A ordem sigilosa seguiu para a Polícia Federal na quinta-feira (27), após o trânsito em julgado da ação penal. Silvia, moradora de Jaru, em Rondônia, estava em liberdade monitorada por tornozeleira eletrônica.
“Em virtude do trânsito em julgado desta ação penal, determino o início do cumprimento da pena de reclusão, em regime fechado, imposta a Silvia de Amorim Jesus. Expeça-se o mandado de prisão, destinado à Polícia Federal”, escreveu Moraes.
A condenação apontou que Silvia participou da invasão dos prédios públicos durante o ato terrorista de 8 de Janeiro. A Polícia Federal encontrou mensagens em seu celular que indicavam sua ida a Brasília na véspera dos ataques.

Mensagens apontaram convocação para invasão em Brasília
Em uma conversa com um contato salvo como “Gil”, Silvia escreveu: “Tô indo para Brasília (…), o movimento é em Brasília (…). Tamo indo pra batalha. A previsão é para invadir e tomar o poder, essa é a chamada dessa vez, é o agro, os caminhoneiros e o povo (…)”.

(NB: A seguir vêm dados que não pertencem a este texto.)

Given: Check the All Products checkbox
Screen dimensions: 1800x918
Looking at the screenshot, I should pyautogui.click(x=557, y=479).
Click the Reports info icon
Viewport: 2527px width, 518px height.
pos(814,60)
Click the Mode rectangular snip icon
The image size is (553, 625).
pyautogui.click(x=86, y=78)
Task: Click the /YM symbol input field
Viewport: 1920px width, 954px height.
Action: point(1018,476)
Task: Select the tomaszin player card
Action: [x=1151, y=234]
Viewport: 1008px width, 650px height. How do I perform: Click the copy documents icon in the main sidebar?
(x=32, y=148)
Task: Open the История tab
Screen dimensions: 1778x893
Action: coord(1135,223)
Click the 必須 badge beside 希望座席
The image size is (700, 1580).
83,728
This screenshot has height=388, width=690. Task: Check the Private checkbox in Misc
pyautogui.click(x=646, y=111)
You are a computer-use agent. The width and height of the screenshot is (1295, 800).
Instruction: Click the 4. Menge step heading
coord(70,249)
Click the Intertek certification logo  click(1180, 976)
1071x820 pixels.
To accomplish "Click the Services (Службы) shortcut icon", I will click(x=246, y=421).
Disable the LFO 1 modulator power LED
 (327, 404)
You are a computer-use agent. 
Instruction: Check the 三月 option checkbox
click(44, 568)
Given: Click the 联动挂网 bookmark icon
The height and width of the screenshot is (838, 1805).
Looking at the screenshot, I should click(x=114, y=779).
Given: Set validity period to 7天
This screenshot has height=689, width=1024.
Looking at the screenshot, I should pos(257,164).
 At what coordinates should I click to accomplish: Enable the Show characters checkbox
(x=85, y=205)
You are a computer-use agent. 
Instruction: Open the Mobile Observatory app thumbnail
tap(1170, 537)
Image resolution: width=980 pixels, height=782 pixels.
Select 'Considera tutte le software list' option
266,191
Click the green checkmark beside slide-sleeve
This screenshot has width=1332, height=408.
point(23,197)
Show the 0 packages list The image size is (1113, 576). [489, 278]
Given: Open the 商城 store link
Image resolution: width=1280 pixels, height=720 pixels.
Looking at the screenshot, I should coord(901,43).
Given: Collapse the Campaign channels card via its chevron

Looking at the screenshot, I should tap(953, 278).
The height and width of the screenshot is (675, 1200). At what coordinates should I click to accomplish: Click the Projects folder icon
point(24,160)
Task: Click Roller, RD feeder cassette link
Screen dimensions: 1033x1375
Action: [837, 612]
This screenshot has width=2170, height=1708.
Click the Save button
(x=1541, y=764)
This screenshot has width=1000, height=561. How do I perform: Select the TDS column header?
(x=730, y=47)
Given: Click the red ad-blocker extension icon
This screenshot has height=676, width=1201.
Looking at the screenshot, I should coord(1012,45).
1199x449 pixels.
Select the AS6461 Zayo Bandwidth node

No dia da invasão, investigadores localizaram mensagens e gravações feitas por ela dentro do Palácio do Planalto e nas proximidades do Congresso Nacional. Em uma delas, afirmou: “É ao vivo meu irmão! Tomemos o poder irmão! Tá pegando fogo!”.
Outro áudio atribuído à diarista dizia: “Tomemo todos os poderes. Tamo aqui dentro do Planalto, em tudo, tudo. Tá tudo tomado. Chega e vem pra cá”. Ela foi presa em 9 de janeiro, um dia após os ataques, por decisão de Moraes.
Em mensagem enviada após a prisão, Silvia relatou a depredação dos prédios públicos e disse que participava de uma “guerra”. “Mas nós invadimo tudo. Quebramo aquele trem tudo”, afirmou no áudio encontrado pela PF.
O Ministério Público Federal ampliou a acusação após analisar o material apreendido no celular. Inicialmente, a denúncia tratava de associação criminosa e incitação ao crime, sob a suspeita de participação no acampamento em frente ao Quartel-General do Exército.
Com as novas provas, Silvia passou a responder também por associação criminosa armada, abolição violenta do Estado Democrático de Direito, golpe de Estado, dano qualificado e deterioração de patrimônio tombado. Dias Toffoli, Cármen Lúcia, Flávio Dino, Gilmar Mendes, Cristiano Zanin e Edson Fachin acompanharam Moraes pela condenação; Nunes Marques, Luiz Fux e André Mendonça divergiram.
A defesa informou que pedirá revisão criminal da condenação. O nome de Silvia integra uma lista de mais de 240 mandados de prisão em aberto expedidos por Moraes no STF, sem considerar as ordens sob sigilo.